### Source material
-*-
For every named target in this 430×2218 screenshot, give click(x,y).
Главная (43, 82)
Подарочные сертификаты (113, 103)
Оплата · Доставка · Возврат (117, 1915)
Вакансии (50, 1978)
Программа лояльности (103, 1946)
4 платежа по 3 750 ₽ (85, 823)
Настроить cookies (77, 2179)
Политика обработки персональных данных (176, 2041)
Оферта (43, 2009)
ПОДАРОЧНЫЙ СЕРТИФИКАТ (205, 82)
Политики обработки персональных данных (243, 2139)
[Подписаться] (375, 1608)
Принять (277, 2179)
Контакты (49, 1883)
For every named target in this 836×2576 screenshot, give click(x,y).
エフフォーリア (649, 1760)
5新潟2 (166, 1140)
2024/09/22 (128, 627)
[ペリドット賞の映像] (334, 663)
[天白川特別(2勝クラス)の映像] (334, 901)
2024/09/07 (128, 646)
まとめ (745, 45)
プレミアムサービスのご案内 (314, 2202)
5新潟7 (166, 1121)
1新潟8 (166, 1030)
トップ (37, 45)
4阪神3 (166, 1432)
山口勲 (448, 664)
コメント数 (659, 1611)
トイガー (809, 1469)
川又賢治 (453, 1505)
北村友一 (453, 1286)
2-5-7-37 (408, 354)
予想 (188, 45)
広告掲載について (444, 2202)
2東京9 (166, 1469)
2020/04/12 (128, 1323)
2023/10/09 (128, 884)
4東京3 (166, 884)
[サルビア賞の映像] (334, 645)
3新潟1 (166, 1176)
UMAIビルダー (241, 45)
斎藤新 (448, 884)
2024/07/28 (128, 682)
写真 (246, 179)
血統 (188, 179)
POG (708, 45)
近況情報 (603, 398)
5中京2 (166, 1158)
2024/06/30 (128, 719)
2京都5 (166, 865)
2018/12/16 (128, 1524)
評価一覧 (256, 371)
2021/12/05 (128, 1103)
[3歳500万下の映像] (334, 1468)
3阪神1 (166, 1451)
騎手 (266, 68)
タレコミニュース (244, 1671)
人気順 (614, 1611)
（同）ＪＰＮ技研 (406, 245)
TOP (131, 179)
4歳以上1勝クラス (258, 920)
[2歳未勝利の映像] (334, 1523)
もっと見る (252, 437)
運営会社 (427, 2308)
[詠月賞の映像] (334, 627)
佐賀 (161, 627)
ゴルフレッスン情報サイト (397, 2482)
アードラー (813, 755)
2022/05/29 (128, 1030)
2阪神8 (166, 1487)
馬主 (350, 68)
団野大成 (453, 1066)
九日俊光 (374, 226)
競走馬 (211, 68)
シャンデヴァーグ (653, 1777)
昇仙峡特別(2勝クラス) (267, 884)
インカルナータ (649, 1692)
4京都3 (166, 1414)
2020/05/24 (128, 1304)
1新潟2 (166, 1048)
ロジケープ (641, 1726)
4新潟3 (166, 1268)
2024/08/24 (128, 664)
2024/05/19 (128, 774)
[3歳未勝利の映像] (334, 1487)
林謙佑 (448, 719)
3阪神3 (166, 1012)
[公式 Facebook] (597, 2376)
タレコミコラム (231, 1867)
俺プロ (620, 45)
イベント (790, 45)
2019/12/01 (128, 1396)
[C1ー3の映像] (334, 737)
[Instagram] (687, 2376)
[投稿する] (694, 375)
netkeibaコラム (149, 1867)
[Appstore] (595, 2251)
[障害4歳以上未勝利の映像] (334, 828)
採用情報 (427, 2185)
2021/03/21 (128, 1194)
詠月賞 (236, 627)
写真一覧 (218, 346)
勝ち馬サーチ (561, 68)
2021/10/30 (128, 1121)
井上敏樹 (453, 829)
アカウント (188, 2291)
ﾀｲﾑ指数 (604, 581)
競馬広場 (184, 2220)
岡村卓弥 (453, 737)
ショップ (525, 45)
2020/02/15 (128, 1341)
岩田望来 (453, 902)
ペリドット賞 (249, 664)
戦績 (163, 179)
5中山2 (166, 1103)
-*-
### What is expected
The required output is each line from the one with "[公式 Facebook] (597, 2376)" through the end of the material above, repeated exactly with both ends included.

### Your response
[公式 Facebook] (597, 2376)
タレコミコラム (231, 1867)
俺プロ (620, 45)
イベント (790, 45)
2019/12/01 (128, 1396)
[C1ー3の映像] (334, 737)
[Instagram] (687, 2376)
[投稿する] (694, 375)
netkeibaコラム (149, 1867)
[Appstore] (595, 2251)
[障害4歳以上未勝利の映像] (334, 828)
採用情報 (427, 2185)
2021/03/21 (128, 1194)
詠月賞 (236, 627)
写真一覧 (218, 346)
勝ち馬サーチ (561, 68)
2021/10/30 (128, 1121)
井上敏樹 (453, 829)
アカウント (188, 2291)
ﾀｲﾑ指数 (604, 581)
競馬広場 (184, 2220)
岡村卓弥 (453, 737)
ショップ (525, 45)
2020/02/15 (128, 1341)
岩田望来 (453, 902)
ペリドット賞 (249, 664)
戦績 (163, 179)
5中山2 (166, 1103)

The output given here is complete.